The incident that forced this entire architectural shift was deceptively simple. We rolled out a new version of our user-profile Web API, profile-api-v1.2
, using a standard blue-green deployment strategy. The Kubernetes readiness probes passed, smoke tests were green, and we flipped the service selector to point all traffic to the new deployments. For our web front-end clients, the transition was seamless. For our mobile users, it was a catastrophe. A subtle, non-backward-compatible change in the API’s data structure for avatars was crashing older versions of the mobile app. The real problem was that even an hour after the switch, our logs showed a significant percentage of mobile traffic still hammering the decommissioned v1.1
pods, which were in their termination grace period. Our mobile clients, with their aggressive DNS caching and long-lived HTTP connection pools, were effectively blind to our backend changes. A simple rollback wasn’t enough; the damage was done, and it proved that our deployment strategy for mobile-facing services was fundamentally flawed.

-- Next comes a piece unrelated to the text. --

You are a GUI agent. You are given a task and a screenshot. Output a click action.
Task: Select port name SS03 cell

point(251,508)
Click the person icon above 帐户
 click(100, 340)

Our initial concept was to abandon infrastructure-level traffic shifting (like changing Kubernetes Service selectors or DNS records) and move to application-layer routing. The goal was to control traffic based on context that only the application layer understands, such as user identity, device type, or session tokens. This would allow us to perform a canary release not on a random 5% of traffic, but on 5% of our users. Specifically, we wanted to expose the new API version to internal employee accounts first, then to a small cohort of beta testers, and only then gradually to the general user base. This required a control plane sophisticated enough to inspect L7 headers and dynamically reroute requests.

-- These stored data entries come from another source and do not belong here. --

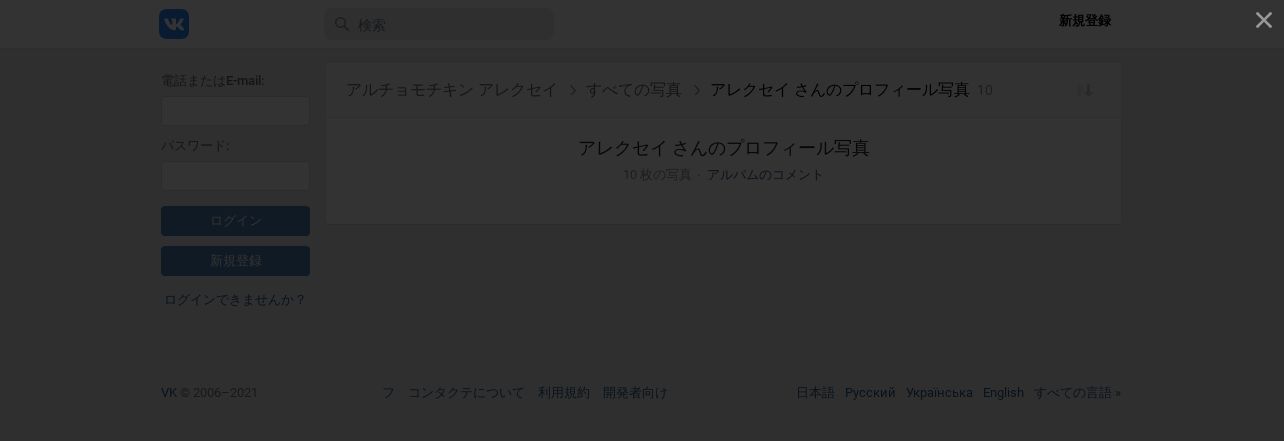Open 利用規約 footer link
This screenshot has width=1284, height=441.
pyautogui.click(x=564, y=393)
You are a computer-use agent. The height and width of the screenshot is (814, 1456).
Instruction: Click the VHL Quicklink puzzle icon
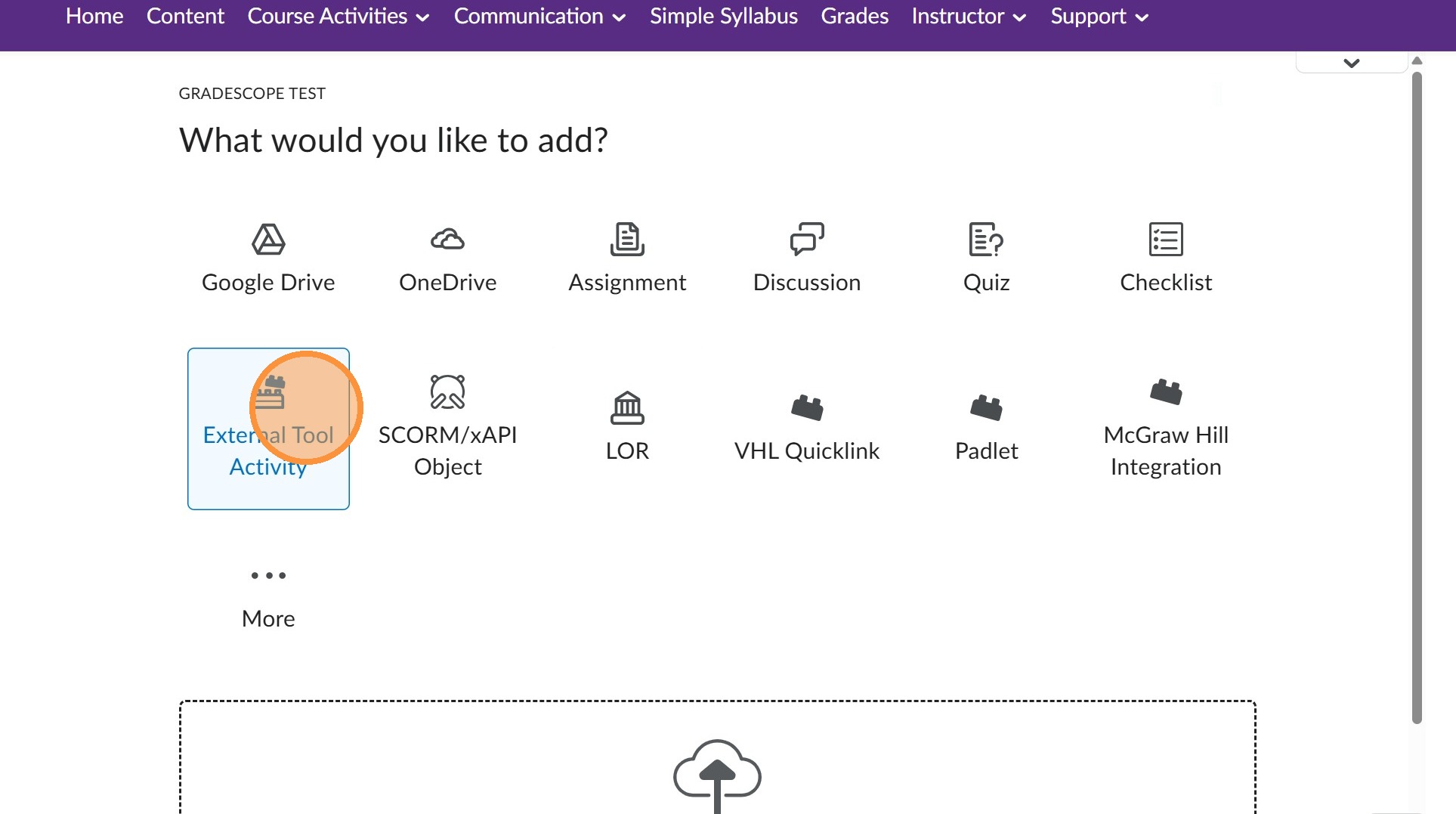(x=807, y=408)
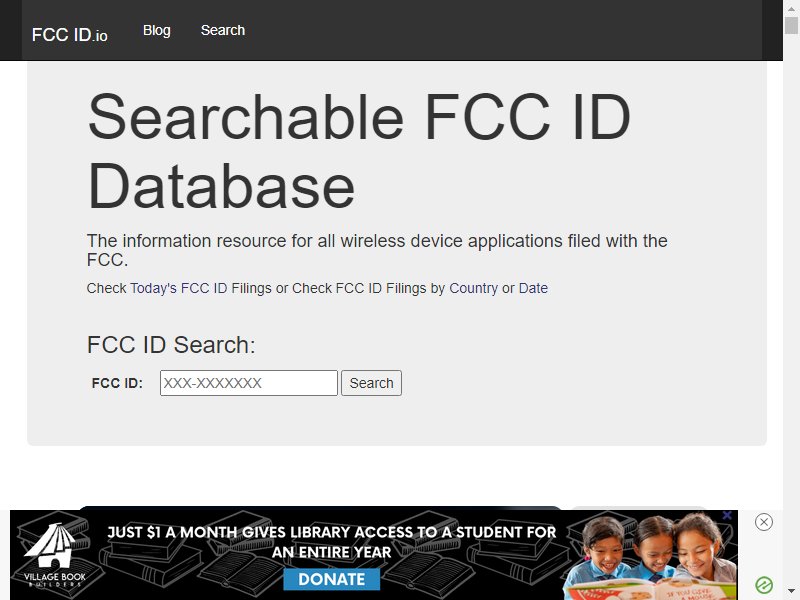This screenshot has width=800, height=600.
Task: Click the Village Book Builders logo
Action: [54, 555]

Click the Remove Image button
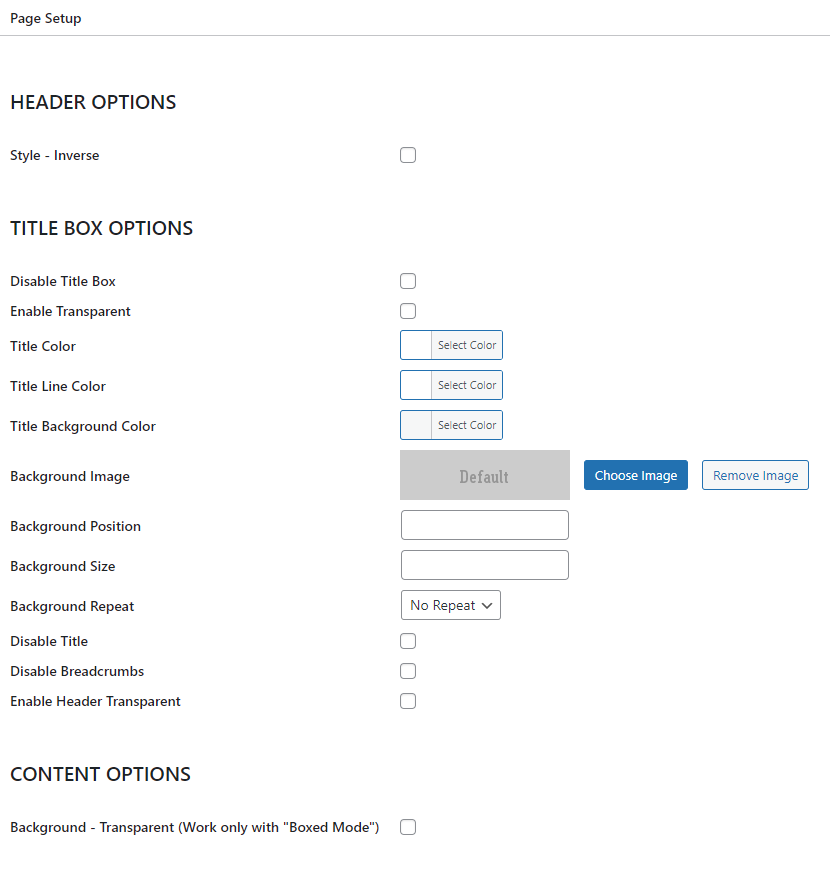pyautogui.click(x=755, y=475)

We were already using HashiCorp Consul for basic service discovery, so extending it to a full service mesh with Envoy proxies was the logical next step. Consul Service Mesh provides the L7 traffic management primitives we needed, like ServiceSplitter
and ServiceRouter
, which could be configured to shift traffic based on HTTP headers. For orchestration, Spinnaker was the incumbent choice in our organization. Its powerful pipeline-as-code capabilities and built-in support for canary analysis via Kayenta were critical. It could orchestrate not only the deployment of Kubernetes manifests but also the sequence of configuration changes in Consul that would drive the session-aware traffic shifting. The architecture was decided: Spinnaker would be the conductor, Kubernetes the stage, and Consul Service Mesh the traffic director.
Baseline Environment: The Stable API and Service Mesh Foundation
Before automating the canary release, a stable, mesh-enabled baseline is essential. In a real-world project, this setup is non-trivial. Our profile-api
is a simple Go service. Version v1.0
is our production baseline.
// main.go - profile-api v1.0
package main
import (
"encoding/json"
"log"
"net/http"
"os"
"github.com/prometheus/client_golang/prometheus"
"github.com/prometheus/client_golang/prometheus/promhttp"
)
var (
httpRequestsTotal = prometheus.NewCounterVec(
prometheus.CounterOpts{
Name: "profile_api_http_requests_total",
Help: "Total number of HTTP requests.",
},
[]string{"version", "code", "method"},
)
)
func init() {
prometheus.MustRegister(httpRequestsTotal)
}
type UserProfile struct {
UserID string `json:"userId"`
Username string `json:"username"`
AvatarURL string `json:"avatarUrl"`
Version string `json:"version"` // To identify which version is serving
}
func profileHandler(w http.ResponseWriter, r *http.Request) {
// In a real app, this would come from a database.
profile := UserProfile{
UserID: "user-123",
Username: "stable-user",
AvatarURL: "https://cdn.example.com/avatars/stable.png",
Version: "v1.0",
}
w.Header().Set("Content-Type", "application/json")
if err := json.NewEncoder(w).Encode(profile); err != nil {
log.Printf("ERROR: Failed to encode response: %v", err)
http.Error(w, "Internal Server Error", http.StatusInternalServerError)
httpRequestsTotal.WithLabelValues("v1.0", "500", "GET").Inc()
return
}
httpRequestsTotal.WithLabelValues("v1.0", "200", "GET").Inc()
}
func main() {
port := os.Getenv("PORT")
if port == "" {
port = "8080"
}
http.HandleFunc("/profile", profileHandler)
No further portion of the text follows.